Again, I have no idea what to put here.

I could do a trial-and-error approach and change parameters until I find the best ones but the problem is that each re-synthesyze and re-implementation in Vivado takes a lot of time...

João Pereira
  • 357
  • 5
  • 17

1 Answers1

5

Width of buffer length n: This is exactly what you think, the largest transfer in byte the IP can perform with a single command. 18 bits may be enough, but it's likely you need 19 bits to represent 2^18, check the datasheet to make sure.

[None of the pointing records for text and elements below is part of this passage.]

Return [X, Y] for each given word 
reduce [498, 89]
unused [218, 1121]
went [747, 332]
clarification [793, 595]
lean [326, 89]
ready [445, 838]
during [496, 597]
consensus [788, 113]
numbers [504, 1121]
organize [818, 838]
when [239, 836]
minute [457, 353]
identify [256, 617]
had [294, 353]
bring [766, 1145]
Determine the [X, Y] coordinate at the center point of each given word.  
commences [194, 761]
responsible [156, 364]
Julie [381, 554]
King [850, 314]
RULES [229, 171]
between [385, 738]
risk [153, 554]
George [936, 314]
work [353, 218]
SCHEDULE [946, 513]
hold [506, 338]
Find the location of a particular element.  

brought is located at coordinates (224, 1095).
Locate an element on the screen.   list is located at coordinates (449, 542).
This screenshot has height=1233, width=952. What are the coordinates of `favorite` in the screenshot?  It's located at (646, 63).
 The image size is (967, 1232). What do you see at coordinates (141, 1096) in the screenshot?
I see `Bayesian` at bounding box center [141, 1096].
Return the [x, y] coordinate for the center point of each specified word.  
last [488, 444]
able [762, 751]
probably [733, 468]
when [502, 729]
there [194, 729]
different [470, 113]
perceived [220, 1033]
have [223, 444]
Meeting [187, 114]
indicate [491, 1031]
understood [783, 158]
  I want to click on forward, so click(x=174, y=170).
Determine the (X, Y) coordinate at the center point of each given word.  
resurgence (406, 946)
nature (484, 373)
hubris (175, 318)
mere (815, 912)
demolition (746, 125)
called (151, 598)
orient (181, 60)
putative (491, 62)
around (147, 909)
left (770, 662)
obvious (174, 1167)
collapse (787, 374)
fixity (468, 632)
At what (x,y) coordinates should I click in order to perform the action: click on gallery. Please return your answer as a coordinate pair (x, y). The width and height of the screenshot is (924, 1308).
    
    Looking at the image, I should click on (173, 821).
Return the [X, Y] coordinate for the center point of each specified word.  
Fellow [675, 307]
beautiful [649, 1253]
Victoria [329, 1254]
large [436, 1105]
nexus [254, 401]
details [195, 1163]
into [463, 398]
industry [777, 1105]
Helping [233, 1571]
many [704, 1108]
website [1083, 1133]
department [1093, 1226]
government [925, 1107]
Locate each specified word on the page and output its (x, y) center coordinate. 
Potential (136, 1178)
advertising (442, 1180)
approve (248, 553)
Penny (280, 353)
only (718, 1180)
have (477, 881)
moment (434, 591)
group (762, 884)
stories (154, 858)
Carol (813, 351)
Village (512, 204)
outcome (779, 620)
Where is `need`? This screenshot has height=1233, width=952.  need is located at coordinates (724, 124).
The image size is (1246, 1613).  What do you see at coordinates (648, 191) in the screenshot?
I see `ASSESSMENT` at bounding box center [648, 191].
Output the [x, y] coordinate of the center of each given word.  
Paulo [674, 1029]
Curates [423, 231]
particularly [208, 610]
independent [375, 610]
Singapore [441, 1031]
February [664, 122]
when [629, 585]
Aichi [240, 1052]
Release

Memory Map Data Width This is on the AXI side. You can put what you want (AXI will upsize/convert as needed), but in my experience it's better to avoid size conversion and clock conversion as much as possible. That means that if your AXI memory is 128 bits 100MHz, you should use the same 100MHz clock here with 128 bits wide port. On the Zynq, it expects 32 or 64 bits, and I guess the upsize/convert are "free" since it's done on the fixed hardware.

Max Burst Size This also affects the AXI side. It's the maximum transfer of Memory Map Data Width bits it will perform in a single transfer request. Higher is usually better, because of the way memories work with bursts. However, it will affect your system's performances (arbitrating) and possibly inflate the core's size if you use store-and-forward (which I'm pretty sure the IP core forces you to use, it used to be optional). The impact of that option depends mostly on the AXI infrastructure and load. On a load-light infrastructure with large write/read acceptance, you won't see any impact.

Stream Data Width This is the AXI-stream side. This is what your own IP needs, in your case it seems to be 32 bits.

Don't forget that the AXI-Stream and AXI port doesn't have to use the same size and clocks. However, for maximum throughput, the AXI port must have higher throughput than the AXI-Stream side.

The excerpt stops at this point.